Other data centres which have grasped the power and cost saving EcoCooling CREC cooling technology include Insurance company Unum, UK telecoms companies BT and TalkTalk, public sector organisations Humberside police and Warwickshire County Council plus colocation specialist Capgemini, as well as Cambridge University and RNLI (the Royal Naval Lifeboat Institute)
Within the 200 installations there are data centres with power consumptions from 10kW to 1MW. For a 1MW installation the EcoCooling CREC solution would require only around 40kW of power compared to as much as 1000kW with conventional CRAC cooling. This saves the cost and infrastructure for 960 kW of power.
Aberdeen University Data Centre - cooled by EcoCooling CRECs has been awarded Data Centre Project of the Year in the BCS & Computing UK IT Industry Awards - covering the UK's entire IT industry. Aberdeen beat off competition from Tesco, Capital One and the NHS. A number of best practices including the deployment of EcoCooling CRECs has led to a PUE of less than 1.1.
EcoCooling's direct-air cooled data centre projects are spread far and wide beyond the UK with installations also in New Zealand., Germany, Ireland and the latest Norway-based Serve the World.
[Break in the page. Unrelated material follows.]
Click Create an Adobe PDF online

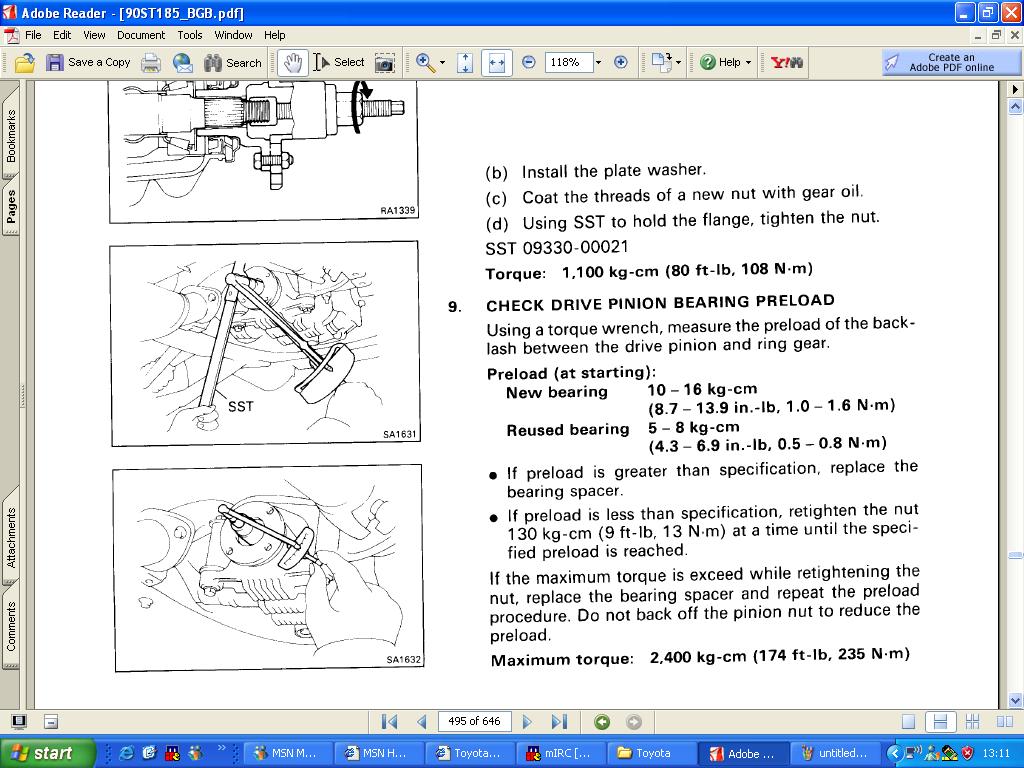[951, 62]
Explaining how the CREC technology works, Beresford said, "in temperate climates there are up to 365 days every year when so-called 'free cooling' can be employed. On a fair proportion of these days it is simply enough to pass air from outside through the data centre servers and other active equipment at a suitable rate and no cooling of that external air is needed at all. On the remaining days, it is sufficient to use a very simple technique of water evaporation which takes heat out of the incoming air and cools it sufficiently to cool an entire data centre."
"Concerns of data centre engineers about the use of fresh air in data centres have not materialised. With over five years operational experience and research data now available from these 200 installations the EcoCooling CREC design principles and process controls have proven to provide a resilient and efficient cooling system. I think the list of major players that have fully researched the topic and have then implemented EcoCooling technology demonstrates that data centre engineers can now consider this power saving technology as being fully 'of age'," Beresford concluded.